You say I need to "get" my mind to stop thinking about her. I try really hard to do this. I really do. The problem for me is not having a support system of friends and family around. I'm here it seems on an island all by myself. I grew up in Texas and now live in Indiana.

I don't really have any close friends or old classmates to hang out with. I became a minister 3 yrs after I moved here and those I associated with were proven to not be real friends. It's since been tough to find people who have similar beliefs and interests. Most are so driven by booze and clubbing and smoking weed and everything else that goes with it. I just refuse to surround myself with that.

Yes, I'm eating as best I can. I'm sleeping okay. I usually get out daily, weather permitting, and walk and listen to music for an hour or two. I spend a lot of time on my keyboard working on learning jazz. I spend lots of time reading and studying the bible. I spend a lot of time on here reading stories and so on. I watch DVDs (I can't afford cable and I've watched what I have about 100 times).

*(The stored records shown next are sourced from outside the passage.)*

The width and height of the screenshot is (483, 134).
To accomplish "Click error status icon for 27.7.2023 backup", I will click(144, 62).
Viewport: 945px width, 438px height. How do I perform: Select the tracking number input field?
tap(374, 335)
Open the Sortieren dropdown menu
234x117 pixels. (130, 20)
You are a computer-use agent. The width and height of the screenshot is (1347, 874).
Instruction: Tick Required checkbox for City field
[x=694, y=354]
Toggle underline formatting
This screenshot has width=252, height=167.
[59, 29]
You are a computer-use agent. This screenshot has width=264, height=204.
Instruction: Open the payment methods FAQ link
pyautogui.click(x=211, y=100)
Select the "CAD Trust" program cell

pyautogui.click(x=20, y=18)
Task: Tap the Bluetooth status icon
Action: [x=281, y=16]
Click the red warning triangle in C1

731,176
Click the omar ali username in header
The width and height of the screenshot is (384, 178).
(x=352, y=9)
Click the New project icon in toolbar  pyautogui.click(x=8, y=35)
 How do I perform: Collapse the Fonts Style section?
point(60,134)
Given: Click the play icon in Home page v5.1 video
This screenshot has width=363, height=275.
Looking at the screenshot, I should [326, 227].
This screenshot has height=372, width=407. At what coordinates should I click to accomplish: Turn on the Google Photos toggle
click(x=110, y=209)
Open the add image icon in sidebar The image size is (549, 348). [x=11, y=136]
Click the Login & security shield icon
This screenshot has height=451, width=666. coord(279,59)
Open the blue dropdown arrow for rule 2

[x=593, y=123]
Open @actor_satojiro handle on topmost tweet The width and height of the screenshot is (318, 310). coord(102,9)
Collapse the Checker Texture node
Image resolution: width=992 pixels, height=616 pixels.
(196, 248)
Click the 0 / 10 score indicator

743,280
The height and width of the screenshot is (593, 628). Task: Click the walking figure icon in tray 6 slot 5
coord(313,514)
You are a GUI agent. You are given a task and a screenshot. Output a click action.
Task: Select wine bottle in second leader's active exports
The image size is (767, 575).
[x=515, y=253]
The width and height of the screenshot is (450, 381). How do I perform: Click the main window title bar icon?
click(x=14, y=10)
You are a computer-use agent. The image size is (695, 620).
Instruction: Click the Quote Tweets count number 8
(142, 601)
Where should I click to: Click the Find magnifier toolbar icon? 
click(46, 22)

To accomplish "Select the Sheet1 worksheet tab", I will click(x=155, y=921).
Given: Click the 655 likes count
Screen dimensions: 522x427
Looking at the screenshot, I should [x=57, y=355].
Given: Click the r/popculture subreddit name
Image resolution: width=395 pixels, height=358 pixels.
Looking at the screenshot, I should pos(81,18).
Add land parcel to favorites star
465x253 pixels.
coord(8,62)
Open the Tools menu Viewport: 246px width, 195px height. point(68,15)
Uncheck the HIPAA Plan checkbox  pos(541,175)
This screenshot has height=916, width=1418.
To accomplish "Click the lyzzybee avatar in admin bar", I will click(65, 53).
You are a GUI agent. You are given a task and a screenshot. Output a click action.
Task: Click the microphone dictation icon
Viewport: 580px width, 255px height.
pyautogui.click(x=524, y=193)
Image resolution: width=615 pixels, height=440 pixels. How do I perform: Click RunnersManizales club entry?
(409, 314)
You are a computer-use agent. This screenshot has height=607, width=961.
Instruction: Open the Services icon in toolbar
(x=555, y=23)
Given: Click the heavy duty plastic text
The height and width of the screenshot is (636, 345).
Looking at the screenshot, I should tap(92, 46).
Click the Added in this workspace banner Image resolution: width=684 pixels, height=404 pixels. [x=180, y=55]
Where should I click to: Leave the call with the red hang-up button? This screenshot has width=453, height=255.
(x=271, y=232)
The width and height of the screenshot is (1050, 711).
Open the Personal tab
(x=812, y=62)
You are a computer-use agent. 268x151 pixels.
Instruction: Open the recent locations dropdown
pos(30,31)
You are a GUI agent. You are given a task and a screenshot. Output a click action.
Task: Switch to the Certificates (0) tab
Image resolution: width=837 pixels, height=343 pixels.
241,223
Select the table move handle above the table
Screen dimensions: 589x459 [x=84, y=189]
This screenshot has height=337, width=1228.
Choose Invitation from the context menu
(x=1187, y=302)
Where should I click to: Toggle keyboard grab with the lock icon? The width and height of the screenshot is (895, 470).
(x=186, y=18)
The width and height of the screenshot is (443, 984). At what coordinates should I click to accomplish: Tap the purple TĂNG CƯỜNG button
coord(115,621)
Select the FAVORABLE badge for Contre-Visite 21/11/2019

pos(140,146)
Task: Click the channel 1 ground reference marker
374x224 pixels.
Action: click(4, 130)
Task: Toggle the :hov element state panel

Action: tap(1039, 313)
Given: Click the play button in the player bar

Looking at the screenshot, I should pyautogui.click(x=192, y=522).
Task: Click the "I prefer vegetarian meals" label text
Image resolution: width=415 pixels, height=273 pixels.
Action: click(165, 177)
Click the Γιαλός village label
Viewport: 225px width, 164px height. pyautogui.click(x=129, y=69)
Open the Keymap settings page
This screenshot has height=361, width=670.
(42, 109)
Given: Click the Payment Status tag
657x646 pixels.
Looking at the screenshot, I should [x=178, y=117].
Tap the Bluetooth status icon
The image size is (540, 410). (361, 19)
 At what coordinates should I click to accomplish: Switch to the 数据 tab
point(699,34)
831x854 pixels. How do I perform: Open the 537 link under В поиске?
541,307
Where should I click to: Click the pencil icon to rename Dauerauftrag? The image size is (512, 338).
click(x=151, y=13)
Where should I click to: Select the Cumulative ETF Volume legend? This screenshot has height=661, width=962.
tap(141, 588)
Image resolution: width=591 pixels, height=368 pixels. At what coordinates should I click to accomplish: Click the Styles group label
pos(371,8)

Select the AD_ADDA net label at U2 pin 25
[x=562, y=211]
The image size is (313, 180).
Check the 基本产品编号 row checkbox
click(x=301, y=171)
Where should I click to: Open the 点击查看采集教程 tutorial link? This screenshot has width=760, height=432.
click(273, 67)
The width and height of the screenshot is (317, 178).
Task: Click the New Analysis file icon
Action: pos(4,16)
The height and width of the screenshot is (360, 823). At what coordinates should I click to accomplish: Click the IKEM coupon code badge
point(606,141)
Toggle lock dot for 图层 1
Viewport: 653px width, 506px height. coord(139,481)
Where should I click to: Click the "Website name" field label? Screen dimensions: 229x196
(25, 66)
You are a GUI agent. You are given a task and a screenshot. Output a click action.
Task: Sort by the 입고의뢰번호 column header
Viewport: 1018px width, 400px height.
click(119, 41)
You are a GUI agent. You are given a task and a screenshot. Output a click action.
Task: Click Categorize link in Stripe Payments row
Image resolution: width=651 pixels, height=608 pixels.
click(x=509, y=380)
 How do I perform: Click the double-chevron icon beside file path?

On the negative side, I spend pretty much all my time alone. With my financial situation, I have to conserve gas so I don't go many places. Not many people call me so I don't really converse with anyone regularly, actually hardly ever. At the end of the day, I don't have much else to do.


BS - Me 36
WS - wife 34
Married 10 yrs
DDay - Early November 2010
WS filed Divorce 11/9/10
Divorce final 12/22/11

1 Corinthians 13:7: (LOVE) Beareth all things, believeth all things, HOPETH all things, endureth all things.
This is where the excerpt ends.